#### EXERCISE INPUT
==*==

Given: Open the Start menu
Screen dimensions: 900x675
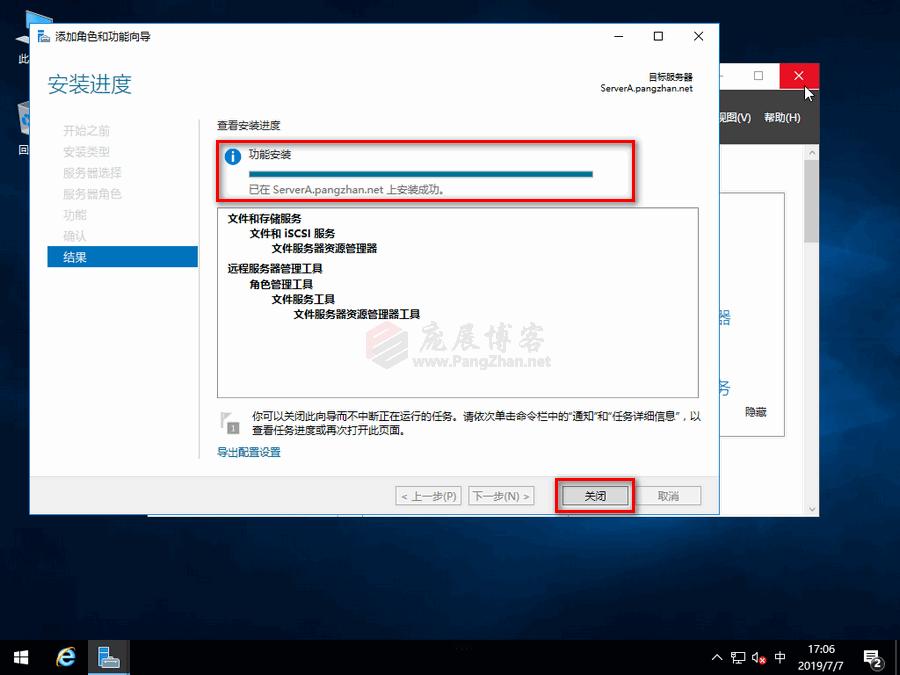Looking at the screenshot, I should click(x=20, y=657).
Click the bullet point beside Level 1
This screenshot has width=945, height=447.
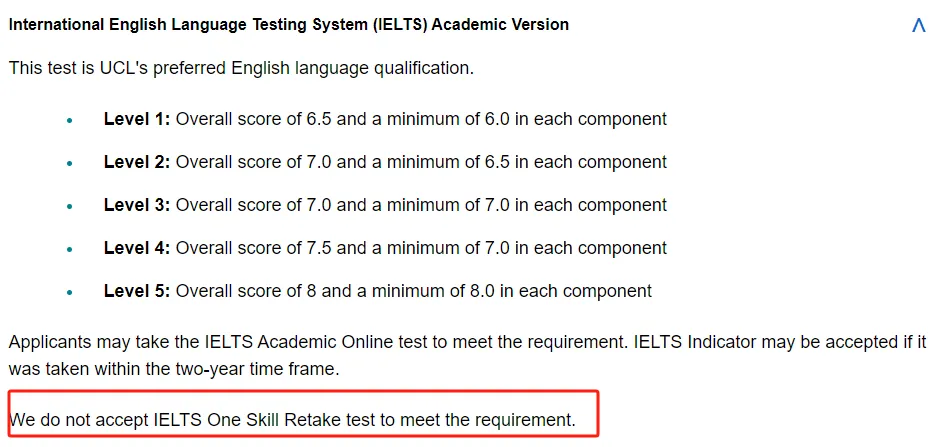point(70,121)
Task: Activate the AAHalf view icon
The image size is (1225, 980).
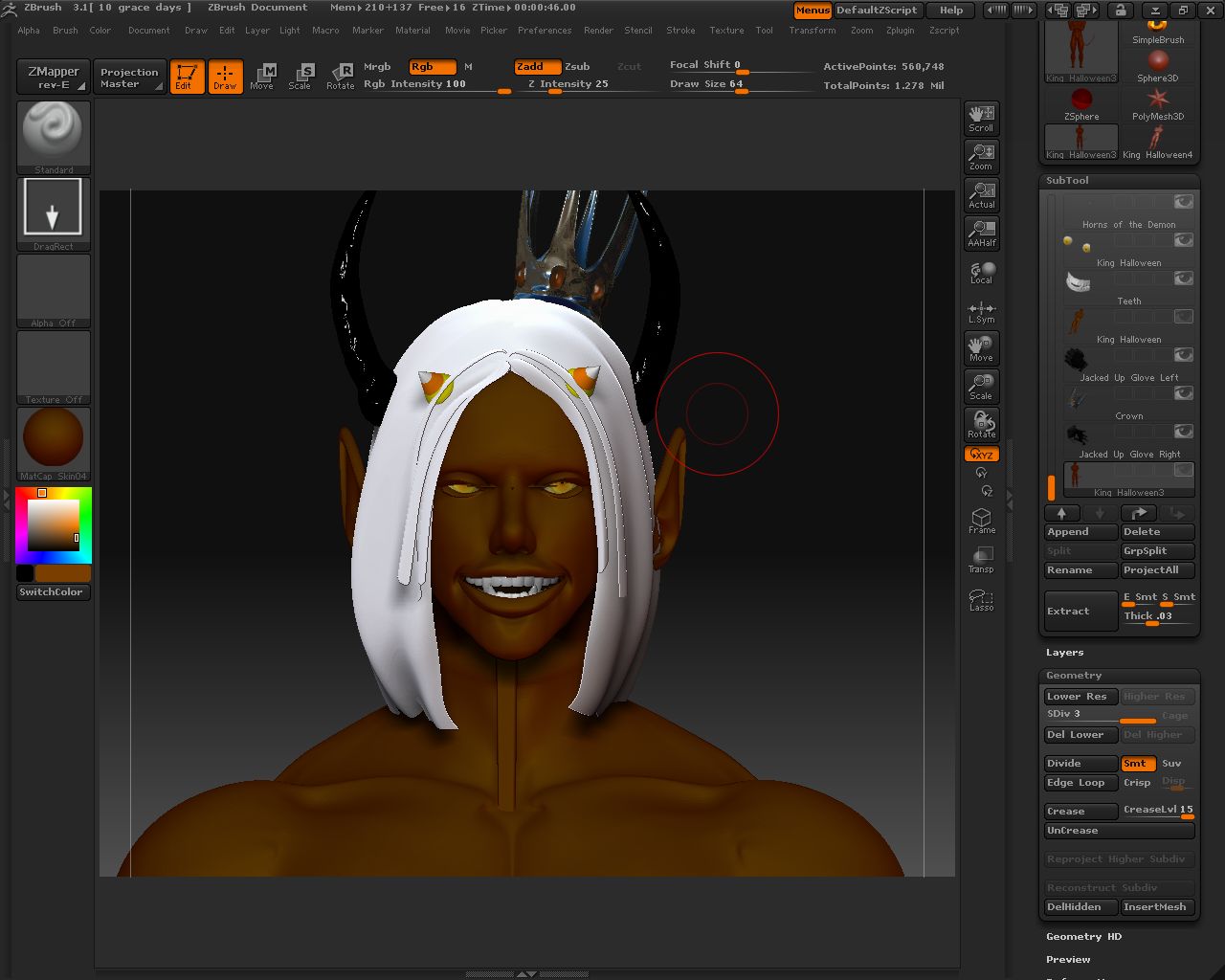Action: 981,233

==*==

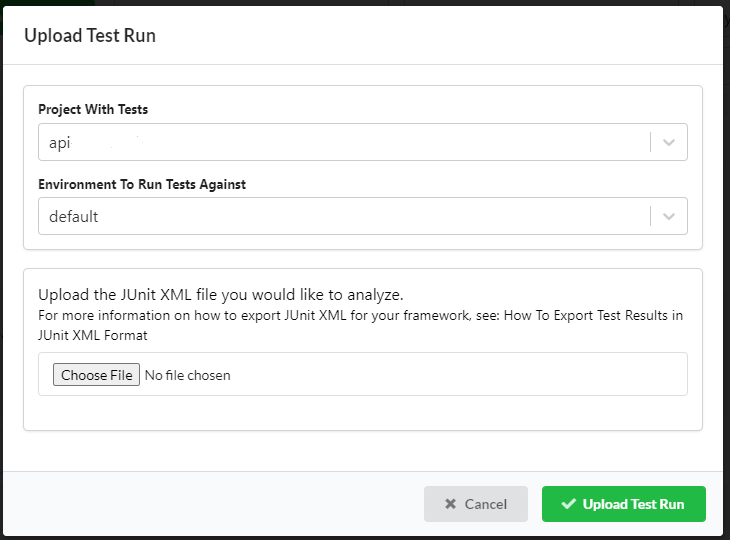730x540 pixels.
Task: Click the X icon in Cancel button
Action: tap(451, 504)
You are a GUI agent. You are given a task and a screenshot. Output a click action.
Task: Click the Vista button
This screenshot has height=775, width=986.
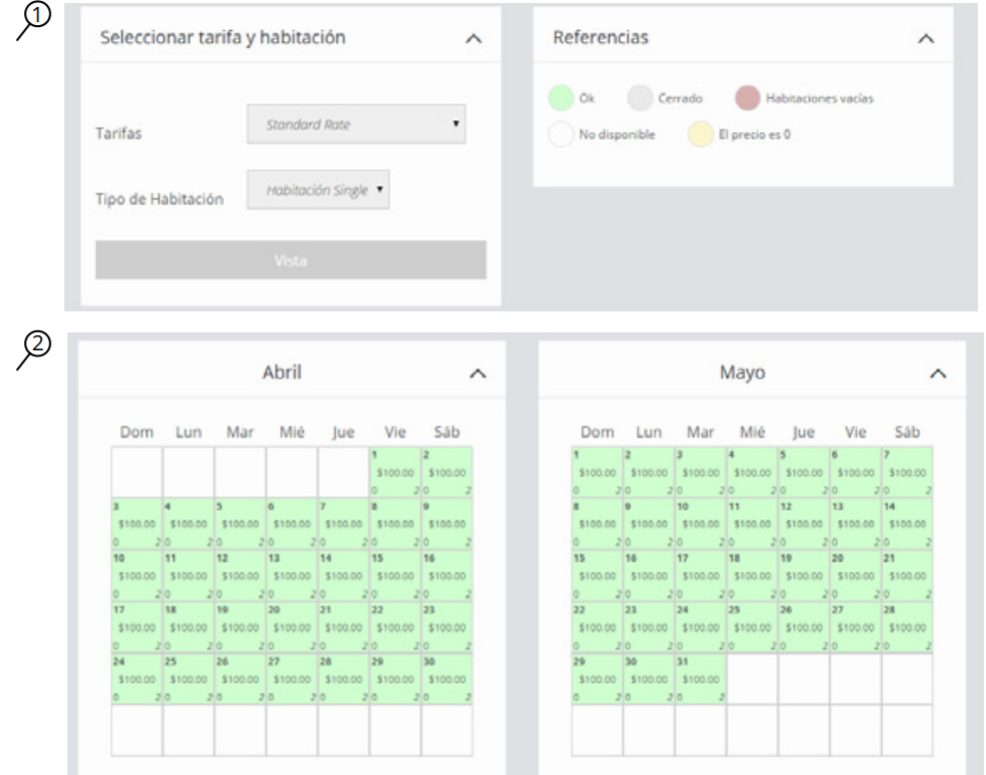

==*==

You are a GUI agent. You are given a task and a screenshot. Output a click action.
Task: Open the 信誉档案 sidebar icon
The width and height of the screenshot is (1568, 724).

==*==

#### WHAT YOU ARE ASKED TO DO
Go through the listing above and write out exactly the lines starting with the one holding "Task: Click the Vista button" and running through the one holding "This screenshot has height=775, width=986.", ends included, and no others.

#### RESULT OF THE TASK
Task: Click the Vista button
This screenshot has height=775, width=986.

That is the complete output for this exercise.